Soon after helping these young men escape, Chaim was moved to the Upper Camp, and forced to work with the corpses after the gassing was complete. He worked in the Upper Camp for the rest of his at Treblinka – until the Uprising on August 2, 1943. Chaim tells many gruesome stories of life in the Upper Camp. But the story I want to share is his telling of the death of a group of women who had fought in the Warsaw Ghetto Uprising.


It was May 1943 and this group of young fighters marched down the Road to Heaven. They were chanted in powerful loud voices:


“Take revenge! Take revenge! Let the world know what happened here!”
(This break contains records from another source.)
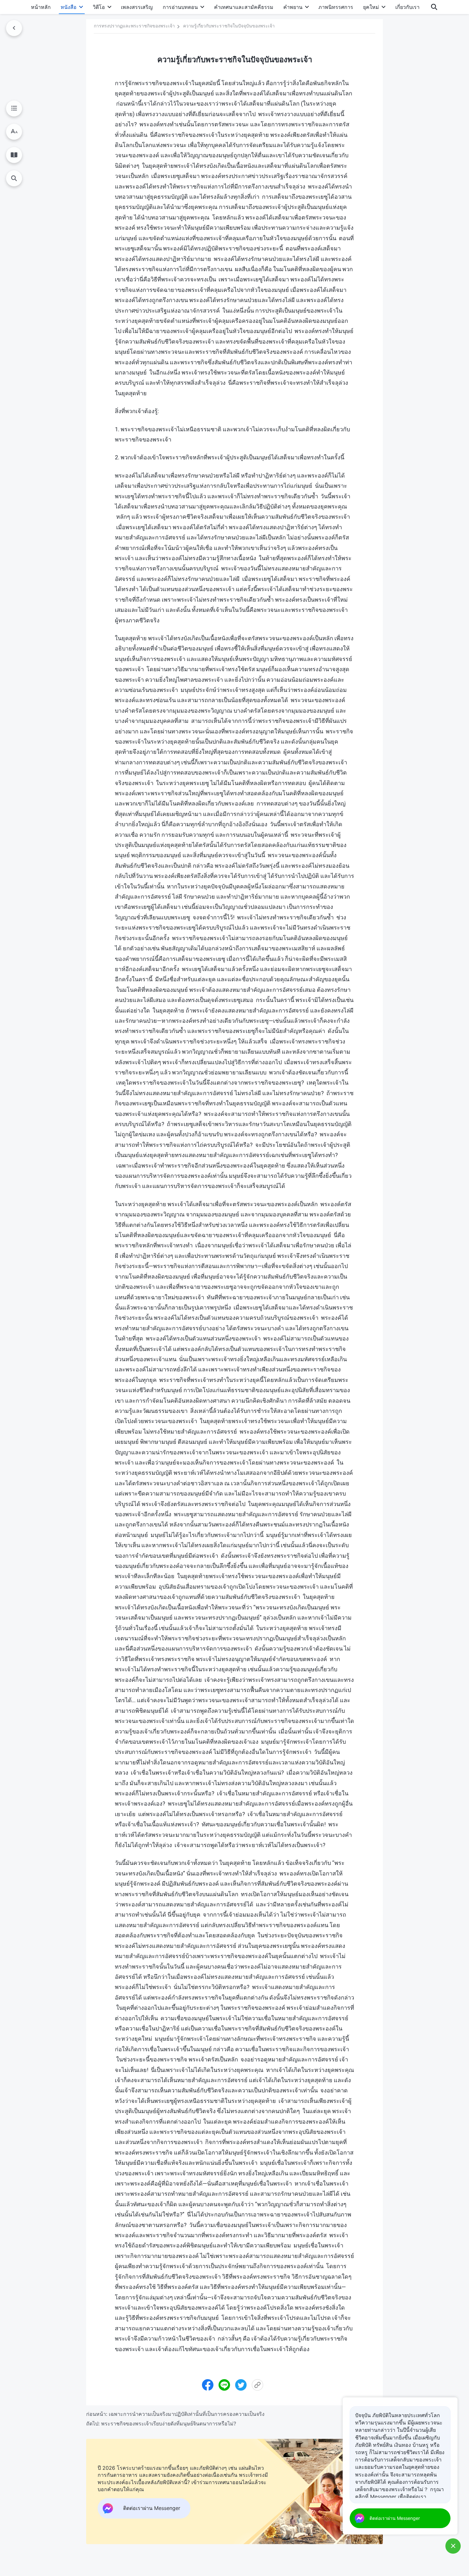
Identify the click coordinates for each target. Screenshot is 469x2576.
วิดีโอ (99, 7)
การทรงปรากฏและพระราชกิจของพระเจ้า (134, 25)
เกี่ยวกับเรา (407, 7)
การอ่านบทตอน (180, 7)
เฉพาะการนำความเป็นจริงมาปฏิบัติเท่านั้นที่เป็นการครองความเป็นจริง (186, 2414)
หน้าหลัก (41, 7)
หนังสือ (69, 7)
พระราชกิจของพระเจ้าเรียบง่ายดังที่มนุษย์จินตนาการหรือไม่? (168, 2423)
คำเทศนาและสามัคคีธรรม (243, 7)
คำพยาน (292, 7)
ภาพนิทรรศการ (335, 7)
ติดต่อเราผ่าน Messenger (394, 2518)
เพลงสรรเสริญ (137, 7)
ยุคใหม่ (371, 7)
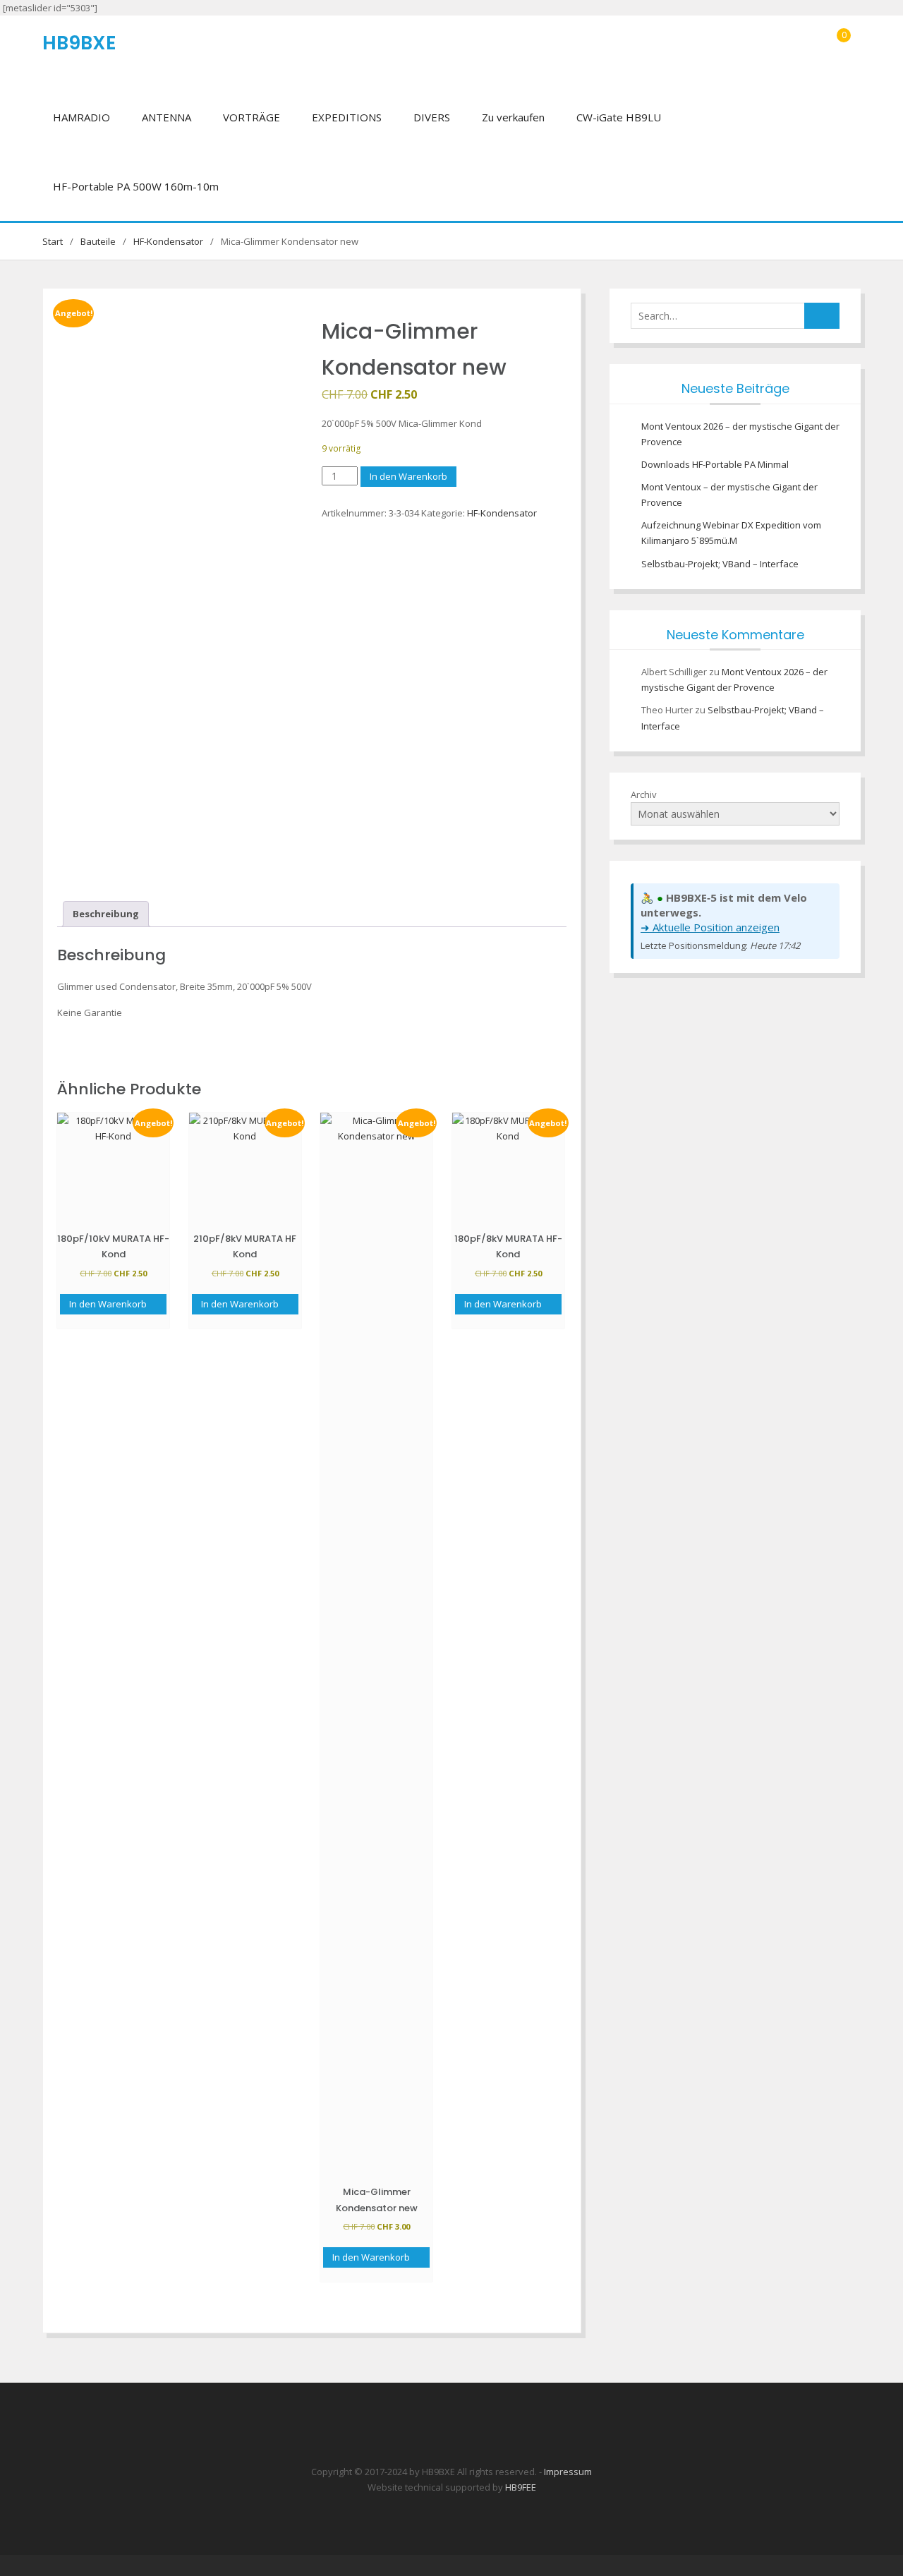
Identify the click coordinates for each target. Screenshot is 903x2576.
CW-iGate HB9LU (618, 117)
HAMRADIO (81, 117)
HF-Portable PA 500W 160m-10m (136, 186)
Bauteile (98, 241)
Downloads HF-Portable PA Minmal (715, 464)
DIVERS (431, 117)
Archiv (644, 794)
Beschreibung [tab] (106, 913)
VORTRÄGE (251, 117)
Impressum (568, 2471)
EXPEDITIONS (347, 117)
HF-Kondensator (168, 241)
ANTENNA (166, 117)
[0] (841, 50)
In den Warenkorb (408, 476)
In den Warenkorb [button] (108, 1304)
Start (52, 241)
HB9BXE (79, 43)
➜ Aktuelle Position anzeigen (710, 927)
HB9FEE (520, 2487)
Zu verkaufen (513, 117)
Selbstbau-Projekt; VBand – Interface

As they entered the gas chamber, they stood “[p]roud, strong and undefeated, they stood together in a circle in the middle of the gas chamber and, at the top of their voices, recited the Kaddish, the prayer for the dead. It was so moving and inspirational for men like Chaim, who stood outside the gas chambers waiting to remove the dead, that they temporarily forgot where they were and stood up a little bit taller with pride.   When at last there was that same total eerie silence coming from the gas chamber, the door flew open and the group of young men and women who only moments before were so full of life, were now still and silent, entwined together in their circle.” (58)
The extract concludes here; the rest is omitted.